Jesus didn’t live and die just to show us how to love, win over Satan and follow hard after God. Rather, the only way that God could uphold His holiness and work out His redemptive purposes was for a perfect sacrifice to be offered for the sins of the world to bridge the gap between sinners and God. And, God’s commitment to His own glory was so great, and His love for us so deep, that it was the Father’s will to crush the Son. That's what makes the cross wonderful and Good Friday "good."

3 comments:

Anonymous said...

Wow...strong stuff, thanks David.

Here is my "still through the glass darkly" reasoning:

For Jesus to go willingly to the cross for us, sin must be really serious. For the Father to crush His beloved Son, sin must be really bad. Yet the paradox is my own sinful flesh does not let me fully grasp the seriousness of sin. Sin keeps me from seeing fully how bad sin is.

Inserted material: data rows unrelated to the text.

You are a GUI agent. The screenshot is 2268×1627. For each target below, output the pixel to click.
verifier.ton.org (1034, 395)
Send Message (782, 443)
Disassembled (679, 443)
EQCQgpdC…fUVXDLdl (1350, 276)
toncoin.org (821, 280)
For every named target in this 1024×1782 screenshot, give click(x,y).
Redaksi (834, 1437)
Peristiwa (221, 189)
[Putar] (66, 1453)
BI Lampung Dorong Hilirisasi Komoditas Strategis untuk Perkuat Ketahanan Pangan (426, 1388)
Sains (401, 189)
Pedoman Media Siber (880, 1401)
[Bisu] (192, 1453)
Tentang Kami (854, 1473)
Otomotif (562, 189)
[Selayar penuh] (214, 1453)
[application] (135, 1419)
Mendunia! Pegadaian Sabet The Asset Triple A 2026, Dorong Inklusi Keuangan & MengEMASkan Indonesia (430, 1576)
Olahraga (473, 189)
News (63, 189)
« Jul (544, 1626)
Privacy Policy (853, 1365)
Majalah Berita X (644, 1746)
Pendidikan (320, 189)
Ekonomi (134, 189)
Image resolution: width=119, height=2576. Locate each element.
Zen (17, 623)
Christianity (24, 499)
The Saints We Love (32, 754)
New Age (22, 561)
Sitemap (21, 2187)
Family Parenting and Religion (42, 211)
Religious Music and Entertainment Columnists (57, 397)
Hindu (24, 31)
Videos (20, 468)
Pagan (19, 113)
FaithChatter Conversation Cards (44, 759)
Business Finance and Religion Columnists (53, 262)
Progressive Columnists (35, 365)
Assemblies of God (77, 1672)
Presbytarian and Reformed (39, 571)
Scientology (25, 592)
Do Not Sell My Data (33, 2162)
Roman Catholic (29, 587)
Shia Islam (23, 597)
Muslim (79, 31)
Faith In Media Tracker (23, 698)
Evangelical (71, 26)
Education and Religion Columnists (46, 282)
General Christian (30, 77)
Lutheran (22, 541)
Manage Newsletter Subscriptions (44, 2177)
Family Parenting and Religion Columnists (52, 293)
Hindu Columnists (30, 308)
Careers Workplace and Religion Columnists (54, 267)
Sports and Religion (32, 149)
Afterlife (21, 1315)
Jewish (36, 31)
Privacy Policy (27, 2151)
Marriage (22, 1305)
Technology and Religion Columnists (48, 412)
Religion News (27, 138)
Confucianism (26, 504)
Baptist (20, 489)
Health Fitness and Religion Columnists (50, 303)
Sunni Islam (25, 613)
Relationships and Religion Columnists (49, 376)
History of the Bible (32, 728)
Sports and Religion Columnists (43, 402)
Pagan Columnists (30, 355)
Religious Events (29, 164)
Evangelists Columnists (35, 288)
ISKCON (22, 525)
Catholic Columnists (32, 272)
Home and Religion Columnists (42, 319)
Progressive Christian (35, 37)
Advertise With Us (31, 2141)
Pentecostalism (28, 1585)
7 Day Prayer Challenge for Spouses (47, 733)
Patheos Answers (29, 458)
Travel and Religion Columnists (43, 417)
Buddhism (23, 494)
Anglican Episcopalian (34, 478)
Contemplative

But perfectly holy God does know the depths of our sin, and the alienation from Him that sin causes. So the atoning cross is what we needed for "paradise" to be opened to us (as Martin Luther said at his conversion). And not a paradise of self-indulgence, but one of self-sacrifice, following the example of our Lord.

So as ones who trust alone in Christ for ALL of our salvation (past, present, and future), we fight sin in our lives for the sake of joy. As we grow in Christ, He gets glory, we get joy, and those around us get to see God through our lives. That is cool.

Anonymous said...

http://www.desiringgod.org/ResourceLibrary/TasteAndSee/ByDate/2006/1782_Defending_My_Fathers_Wrath/

Amen.

Running the streets and trails of Dallas, Texas! said...

This is good food, pastor. Keep up the postage.